Bir iki hafta önce, bir yazımda kısaca bahsettiğim İznik Konsili’nin verdiği bir kararla bu kaygıya son verilmiş. Sokakta, kapta kacakta, örtüde duvarda dini simgeler yapılabilir diye.
Bu kararı verirken, inançlılarının imanını zedeleme kaygısını geçelim, bu vesile ile hayatın her anında, inançlıların kilise ve kutsallarıyla irtibat sağlayacağına inanılmış.
Hâl böyle olduğu halde Hıristiyanların birinin bile, bu izni abartıp, çizdikleri natürmort, dağ manzarası, yahut Leonardo da Vinci’nin şu ebleh yüzlü Mona Lisa tablosu önünde istavroz çıkardığına tanık olmadım.
Resim sanatını özel olarak misal verdim.
Hıristiyanlarda bile hâl böyleyken, bizde resme karşı gelişmiş olan imanî şüphe ne menem bir hastalıklı haldir?
Sanatçı yahut sanatsever fark etmez. Bir Müslüman’dan bahsediyorsak, teslim olmuş bir kuldan bahsediyoruzdur. Kutbunu bulmuş bir insandan.
Nâslar sayesinde rotasını kaybetmeyecek olan insandan.
İnsanımızın böyle kaygı, kuşku ve korku içinde kalmalarının sebebi de ilginç.
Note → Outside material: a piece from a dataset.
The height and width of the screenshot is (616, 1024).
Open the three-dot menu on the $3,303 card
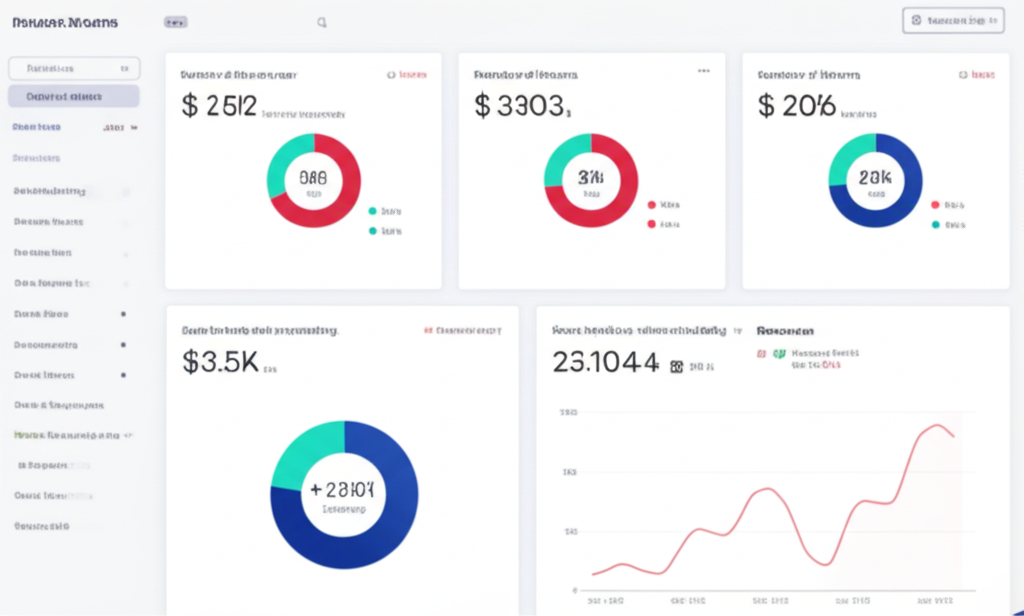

Mukaddes olanın adam gibi anlatılmamasıyla alakalı.
Din, iman diye kafa yorulan meseleleri hatırlarsanız, sanat manat sıralamaya bile girmez.
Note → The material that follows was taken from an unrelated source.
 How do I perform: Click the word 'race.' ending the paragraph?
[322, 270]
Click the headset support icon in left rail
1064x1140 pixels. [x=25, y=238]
İmanımız uçucu bir gaz mı birader, uçup gitsin?
Konuşmak, yazmak, tartışmak, sormak, sorgulamaktan iman niçin zeval görsün?
Kutbunu bulmuş bir insan göreceliliğin sığ sularında mı boğulacak?
Derin anlam ve sırların peşine düşmüş olan insanın tefekkürü, onu özgür ve özgüven içinde kanatlandırır.
Nesnelliğin göreceli duvarları ona şeffaf perdeler gibi gelir.
Her ne işi tutuyor, her ne tür sanatla uğraşıyorsa, Müslüman’ın tahkikatı bilakis imanını kavileştirir.
Filan.
Hüve’l-Baki.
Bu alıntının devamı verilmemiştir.